* _Aufgaben_:
[1] Schreiben Sie aus dem Text zum Opferfest die Stelle ab, die mit „Der Bosporus färbt“ beginnt und bis einschließlich „in den Griff.“ reicht.
[2] Stimmen diese Aussagen mit dem Text zum Opferfest überein? (a) Am ersten Festtag gab es in der Türkei fast 2000 Verletzte. (b) Die Androhung von Bußgeldern hat das wilde Schlachten weitgehend beendet. (c) Die Istanbuler Polizei sperrte in diesem Jahr zum ersten Mal den Grünstreifen entlang der Autobahn Richtung Europa. Antworten Sie jeweils mit Ja oder Nein, und zitieren Sie die entscheidenden Worte des Textes wörtlich.

* _Text_:
▼

Türkische Behörden gegen blutige Sitten beim Opferfest machtlos

Der Bosporus färbt sich rot vom Blut. An Straßenecken, in Parks und auf den Grünflächen von Istanbul und anderen türkischen Städten spielen sich in diesen Tagen barbarisch anmutende Szenen ab: Die Türken sind sonst die liebenswürdigsten Menschen der Welt, doch beim moslemischen Opferfest greifen Millionen von ihnen jedes Jahr zu Messer oder Beil und schlachten ein Schaf oder ein Rind – und zwar häufig auf offener Straße und ohne die nötige Erfahrung zu haben. Die Behörden bemühen sich zwar, die Einhaltung zumindest der wichtigsten Hygiene- und Tierschutzgrundsätze zu gewährleisten. Doch sie bekommen das wilde Schlachten einfach nicht in den Griff.

Uralt ist die Tradition, auf die das islamische Opferfest Eid al Adha zurückgeht. Muslime in aller Welt gedenken bis zum Donnerstag des Stammvaters Abraham, der als gehorsamer Diener Gottes seinen Sohn Isaak opfern wollte. Doch zumindest in der modernen Türkei, wo die meisten Gläubigen längst nicht mehr so viel vom Schlachten verstehen wie die Menschen in Abrahams Zeiten, wird das Opferfest für die Amateur-Metzger zur gefährlichen Angelegenheit. Am ersten Festtag gab es in der Türkei fast 2000 Verletzte und zwei Herzinfarkt-Tote.

Die Macht der Tradition ist groß und erfasst alle Bevölkerungsschichten. Krämer in Istanbul schlossen ihr Geschäft am ersten Festtag bereits nach wenigen Stunden wieder, um nichts zu verpassen. „Tut mir Leid“, sagte einer von ihnen mit einem vor Vorfreude strahlenden Lächeln: „Meine Familie wartet schon auf mich – sie wollen jetzt schlachten.“ Rund zwei Millionen Opfertiere müssen in der Türkei jedes Jahr dran glauben. Und dabei gehen die Türken nicht zimperlich zu Werke. Häufig vor den Augen von Kindern und Passanten wird den Opfertieren die Kehle durchgeschnitten und das Fell abgezogen, bevor das Fleisch verteilt wird. „Seen von Blut“ hätten in den Straßen gestanden, beschwerten sich die Zeitungen. In den anatolischen Städten Sivas und Konya wurden Rinder mit Winden an den Hinterbeinen in die Höhe gezogen, bevor sie von ihrem Leiden erlöst wurden. Mancherorts wurden die Tiere sogar an Stromleitungen aufgehängt.

Längst nicht alle Türken werden vom Blutrausch erfasst. Allein in Istanbul gab es am ersten Tag mehr als 500 Beschwerden bei den Behörden. Doch die Polizei ist angesichts der Massen von Schlachtwütigen machtlos. Die Kapazität der von den Behörden eingerichteten Schlachtzentren, in denen professionelle Metzger ihres Amtes walten, reiche nicht aus, verteidigen sich die wilden Schlächter, wenn die Polizei anrückt. Behörden und Presse warnen die Türken immer wieder vor Exzessen und beklagen den Schaden für das Image der Türkei im Ausland. Doch die Türken, die in manch anderer Hinsicht noch sehr obrigkeitshörig sind, lassen sich davon nicht beeindrucken. Selbst die Androhung von Bußgeldern hilft nur wenig.

Die begehrten Felle der Opfertiere sollen eigentlich einer Stiftung der türkischen Armee überlassen werden – doch zumindest in der Provinz profitieren vornehmlich fromme Stiftungen vom Opferfest. Nur kleine Erfolge können die Schlacht-Gegner vermelden. So sperrte die Istanbuler Polizei in diesem Jahr erstmals den Grünstreifen entlang der Autobahn, die Richtung Europa führt. Blutige Schlachtszenen waren von Kommentatoren in den vergangenen Jahren als Beispiel für die Rückständigkeit der Türkei herangezogen worden.

▲

* _Bereitgestelltes Material_:
▼

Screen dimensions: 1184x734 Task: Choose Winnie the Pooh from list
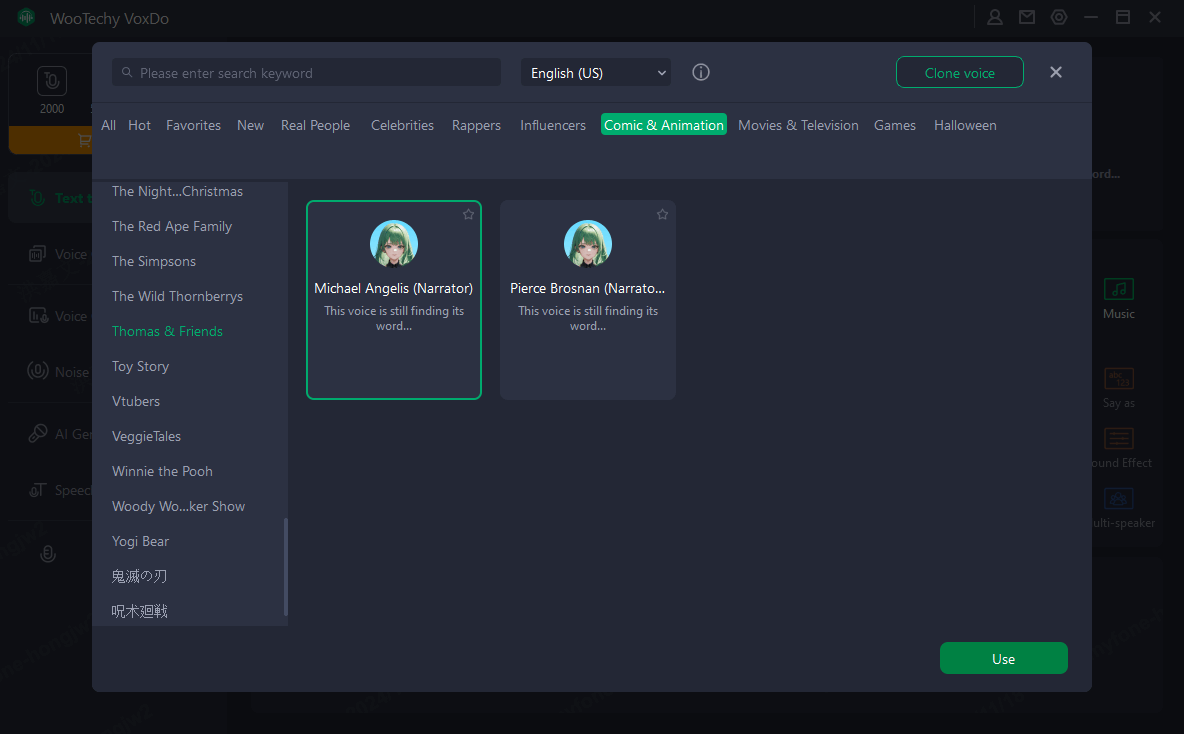[162, 471]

▲

* _Lösungen_:
[1]
Der Bosporus färbt sich rot vom Blut. An Straßenecken, in Parks und auf den Grünflächen von Istanbul und anderen türkischen Städten spielen sich in diesen Tagen barbarisch anmutende Szenen ab: Die Türken sind sonst die liebenswürdigsten Menschen der Welt, doch beim moslemischen Opferfest greifen Millionen von ihnen jedes Jahr zu Messer oder Beil und schlachten ein Schaf oder ein Rind – und zwar häufig auf offener Straße und ohne die nötige Erfahrung zu haben. Die Behörden bemühen sich zwar, die Einhaltung zumindest der wichtigsten Hygiene- und Tierschutzgrundsätze zu gewährleisten. Doch sie bekommen das wilde Schlachten einfach nicht in den Griff.

[2]
(a) Ja: „Am ersten Festtag gab es in der Türkei fast 2000 Verletzte und zwei Herzinfarkt-Tote.“
(b) Nein: „Selbst die Androhung von Bußgeldern hilft nur wenig.“
(c) Ja: „So sperrte die Istanbuler Polizei in diesem Jahr erstmals den Grünstreifen entlang der Autobahn, die Richtung Europa führt.“